Air Djibouti franchit une étape inédite dans le secteur aérien africain en devenant la première compagnie nationale à contribuer volontairement au Registre Carbone Souverain de Djibouti. Dans un entretien accordé à l’Agence Ecofin, Abdourahman Ali Abdillahi, directeur général de la compagnie, détaille cette initiative, son fonctionnement et sa portée stratégique pour le pays et pour l’ensemble du continent.
Un engagement volontaire pour une aviation plus durable
Mis en place en 2023, le Registre Carbone Souverain a pour vocation de réorienter les contributions financières liées aux émissions des opérateurs internationaux vers des programmes nationaux de développement durable. Les compagnies nationales, quant à elles, sont exemptées d’obligation. Pourtant, Air Djibouti a choisi d’y participer volontairement, dans une logique de responsabilité partagée face au changement climatique.
« Face à la crise climatique, l’inaction n’est pas une option », rappelle Abdillahi, citant le président Ismaïl Omar Guelleh. Cette démarche proactive reflète la volonté de la compagnie de s’inscrire pleinement dans la transition écologique du pays et du secteur aérien en général.
Un mécanisme transparent et impactant
Le Registre Carbone calcule l’empreinte carbone des mouvements aériens et maritimes sur la base des standards de l’Organisation de l’Aviation Civile Internationale (OACI). La contribution est fixée à 17 dollars par tonne de CO₂, sur la base de 50 % des émissions par trajet (l’autre moitié étant à la charge du pays de provenance ou de destination). Les fonds sont administrés par une Fondation indépendante, garantissant la transparence et la traçabilité des financements.
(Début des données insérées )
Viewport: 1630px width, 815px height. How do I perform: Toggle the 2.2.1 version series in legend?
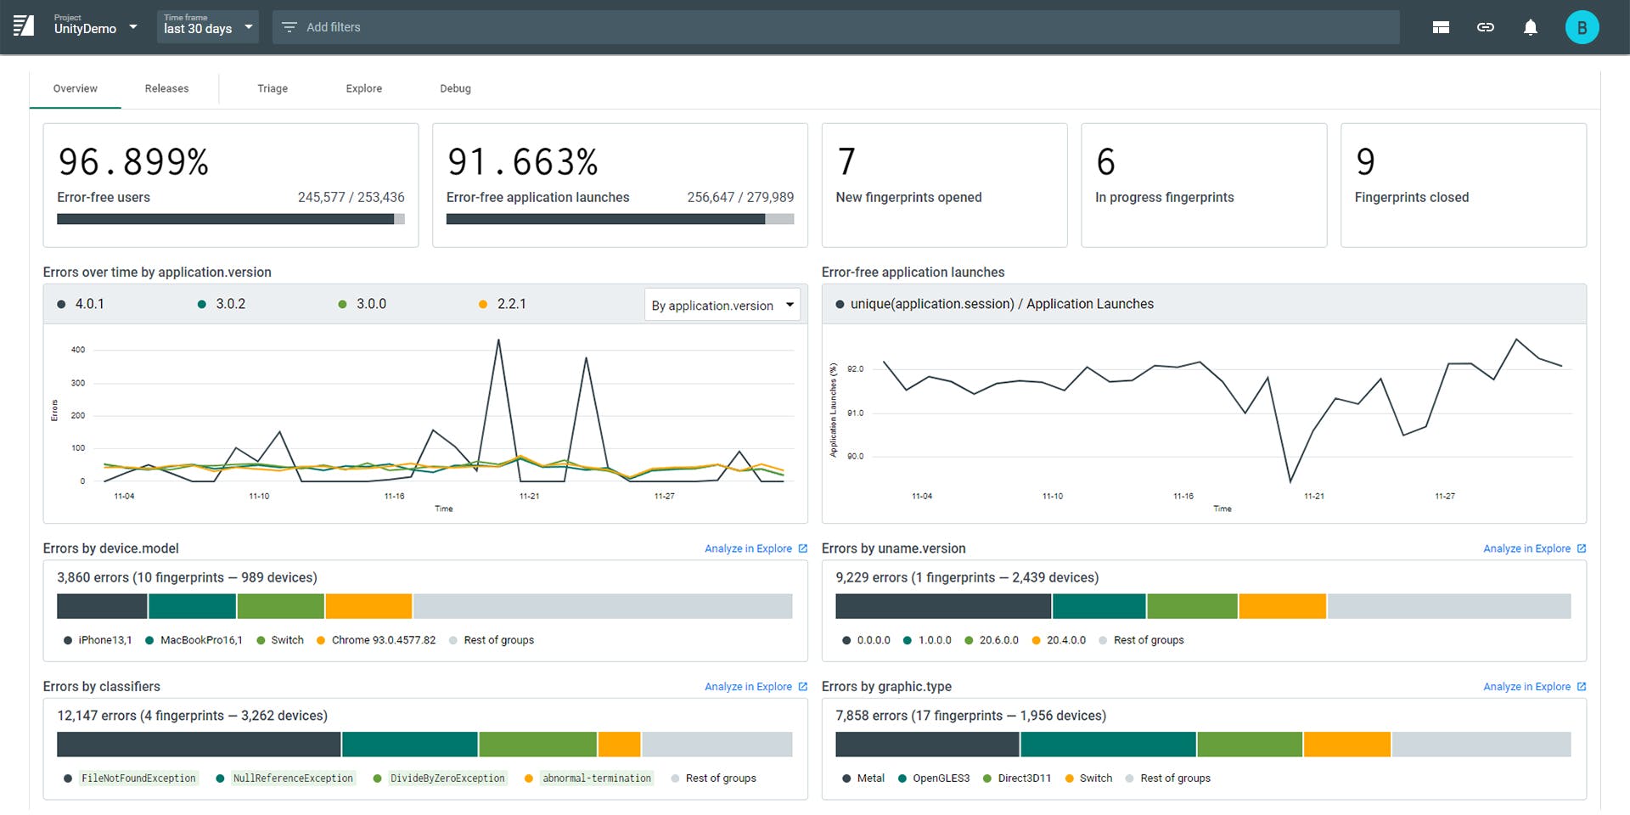tap(503, 304)
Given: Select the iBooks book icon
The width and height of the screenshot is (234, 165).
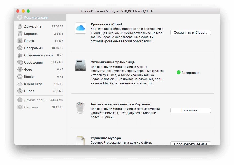Looking at the screenshot, I should pyautogui.click(x=20, y=77).
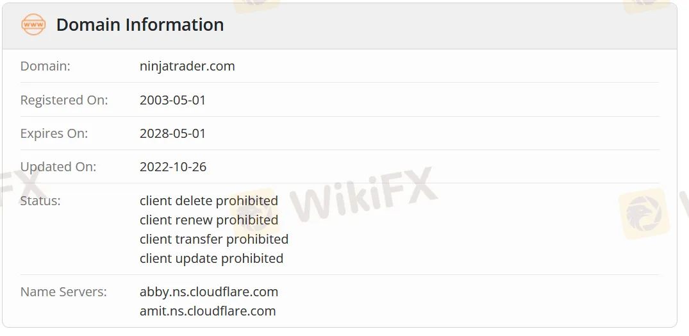Click the Updated On: label
This screenshot has width=689, height=336.
pyautogui.click(x=58, y=167)
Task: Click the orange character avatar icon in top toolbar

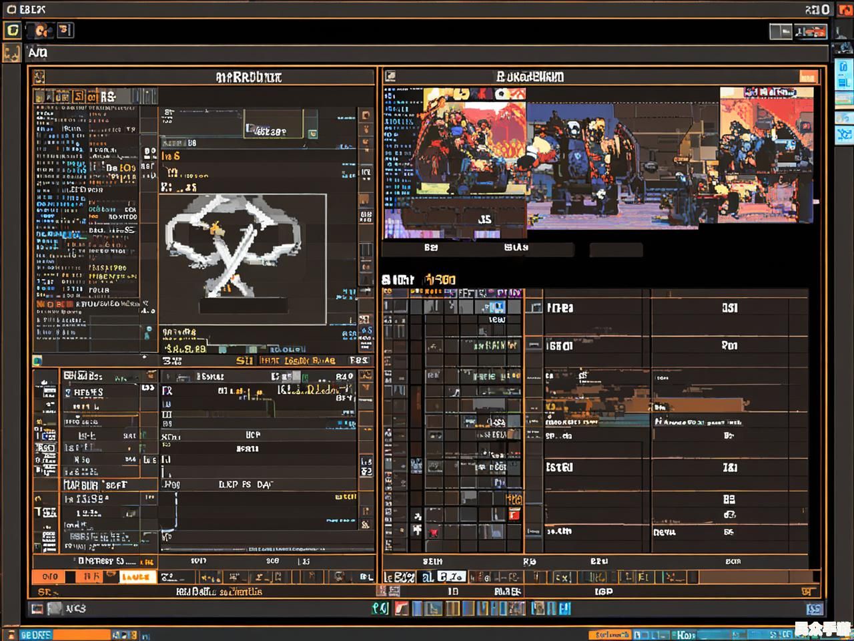Action: click(42, 30)
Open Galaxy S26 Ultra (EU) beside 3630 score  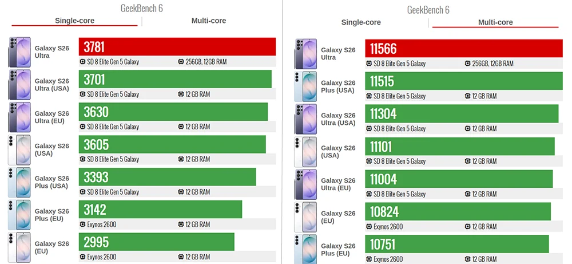[52, 117]
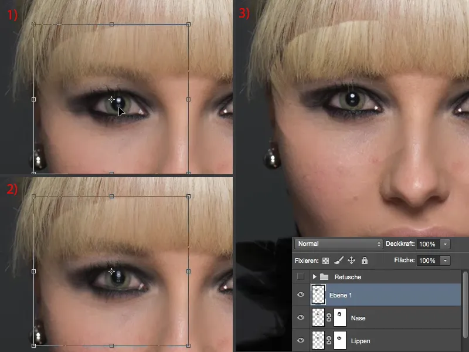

Depuis son lancement, l’Agence Carbone Souveraine a déjà financé plus d’une cinquantaine de projets locaux : accès à l’eau, soins de santé, électrification rurale, gestion des déchets, etc. Elle soutient aussi des projets à fort impact pour le secteur aérien, comme la décarbonation de l’aéroport de Djibouti, notamment via l’achat de véhicules électriques. L’aéroport a d’ailleurs obtenu la certification Airport Carbon Accreditation.
Une stratégie verte étendue aux opérations d’Air Djibouti
Au-delà de sa participation au registre, Air Djibouti développe sa propre stratégie environnementale. Elle explore l’usage de carburants durables (SAF), modernise sa logistique avec des véhicules électriques, et collabore avec les autorités pour aligner ses opérations avec les standards internationaux de durabilité. Le tout, en tenant compte de ses capacités et de ses ambitions à l’échelle régionale.
Vers un modèle africain de financement climatique souverain
Le mécanisme djiboutien est en passe de devenir un modèle régional. La Fondation du Registre Carbone Souverain Africain propose un cadre harmonisé pour aider d’autres pays à établir leurs propres registres. En 2025, la République gabonaise a ainsi lancé une initiative similaire, marquant une première concrétisation de la coopération Sud-Sud dans le domaine de la finance carbone.
Pour Air Djibouti, cette démarche s’inscrit dans une vision géostratégique plus large. Le pays entend tirer parti de sa position géographique clé pour devenir un hub logistique et aérien régional. La compagnie nationale renforce ainsi sa connectivité régionale, tout en intégrant pleinement les objectifs de développement durable dans ses activités.
Trois axes de développement stratégique
Air Djibouti accélère sa transformation autour de trois piliers :
- Renforcement de la flotte et du réseau régional, avec l’ouverture de nouvelles liaisons vers les capitales africaines et les grands hubs du Golfe ;
- Digitalisation des services, incluant un nouveau système de réservation, la gestion du fret et des outils de suivi en temps réel ;
- Formation et montée en compétences, en lien avec les objectifs RSE de la compagnie et ses partenariats académiques, notamment dans les métiers techniques de l’aviation.
Repenser le rôle des compagnies nationales africaines
Pour Abdillahi, les compagnies aériennes africaines doivent dépasser leur rôle traditionnel de transporteurs. Elles doivent être perçues comme des instruments stratégiques, au service de la souveraineté économique, de l’intégration régionale et de la transition écologique. Elles peuvent jouer un rôle moteur dans le développement d’écosystèmes industriels, dans la formation locale et dans l’adoption de solutions énergétiques propres.
Cette prise de position renforce la vision d’un secteur aérien africain repensé, aligné sur les impératifs environnementaux mondiaux, tout en étant porteur d’opportunités de développement endogène.